Ammetto, sin dalla prima riga, di non capire la filosofia che sta alla base delle opere di Weerasethakul. Persino Lo zio Boonmee che si ricorda le vite precedenti, Palma d'oro di Cannes 2011, resta per me un grande boh impossibile da decifrare.

Memoria parte da un assunto interessante e soprattutto nella prima parte convince: incentrare un film su un suono, e per estensione sui suoni, permette al regista di cercare strade nuove e giocare appunto col sonoro. Il mistero di un suono sconosciuto all'inizio incuriosisce, che un suono possa avere una forte componente evocativa è accertato, e qui diventa il motore narrativo dell'opera.

La mano del regista è salda, crea lunghe scene piuttosto statiche che portano lo spettatore in un mondo metafisico, dove la ricerca dell'umano e dell'io sono la base.

E allora cosa non va?
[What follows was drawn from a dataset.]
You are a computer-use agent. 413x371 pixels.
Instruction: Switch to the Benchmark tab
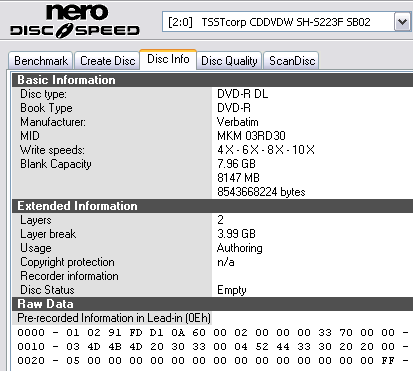click(x=41, y=61)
Non funziona una sceneggiatura ridotta all'osso che pone domande, ma al momento di scogliere i nodi inizia una quadriglia di filosofie moderniste in chiave newage panteistiche a metà strada tra quello che un certo pubblico eco-modaiolo vuole sentirsi dire e la confusione del tout se tient con cui si può giustificare qualsiasi azione naturale.

Passato in concorso a Cannes nel 2021 dove ha portato a casa il Premio della giuria, la pellicola, con protagonista Tilda Swinton in un ruolo asettico, è ostica anche per un pubblico avvezzo alle opere da Festival. Giudicate voi quanto potrà funzionare in sala.